Innovations In ¹H MR Tissue Oximetry: New Probes And Pulses

Low oxygenation level (hypoxia) of tissue leads to cellular dysfunction, damage and poor response to therapy. Quantitative measurement of tissue oxygenation is critical not only for the study of tissue physiology, but could also help improve efficacy of therapeutic procedures. Our group has previously developed and implemented a novel approach to quantify oxygen tension in tissue using ¹H MRI, known as “PISTOL” (Proton Imaging of Siloxanes to map Tissue Oxygenation Levels). It exploits a linear relationship between the longitudinal relaxation rate (R1) and oxygen tension (pO₂) of a reporter molecule (probe). Due to close proximity of fat (~ 1 ppm) and probe (~0 ppm) resonances there is a possibility of contamination of probe signal by spurious fat signal causing errors in quantification. This study focuses on two aspects that are important to ¹H MR tissue oximetry 1) Characterization of new probes and 2) design and implementation of spatial spectral pulses for use with ¹H MR reporter molecules for improved lipid suppression.

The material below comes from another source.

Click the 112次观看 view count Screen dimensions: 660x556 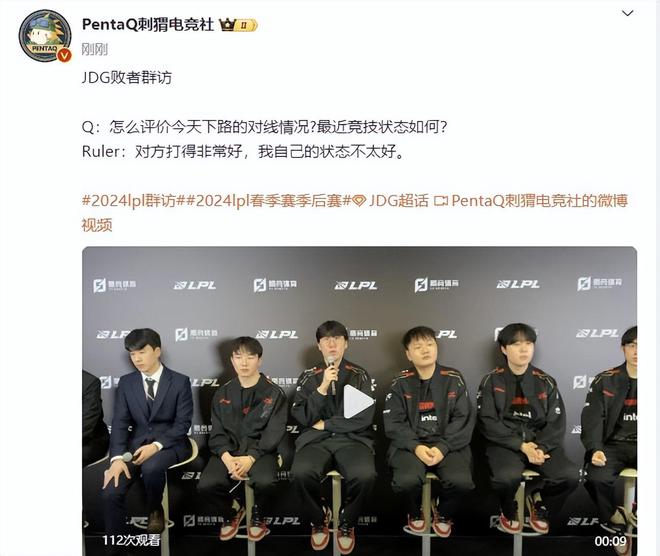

Several ¹H based pO₂ reporters and reporter molecule based nano emulsions (to facilitate systemic delivery) were characterized with respect to changes in oxygenation levels and temperature. This study included characterization of a) hexamethyldisiloxane (HMDSO) at 9.4 T and b) hexamethyldisiloxane (HMDSO) based nanoprobes c) octamethyltrisiloxane (OMTSO) at 4.7 T and 9.4 T. To further improve the PISTOL technique a single spatial spectral pulse (SPSP) has been designed and implemented that would enable selective examination of a particular slice and specified probe simultaneously without exciting signal from any other species in the slice. The work presented here has the potential to improve and extend the use of PISTOL for quantitative tissue oximetry.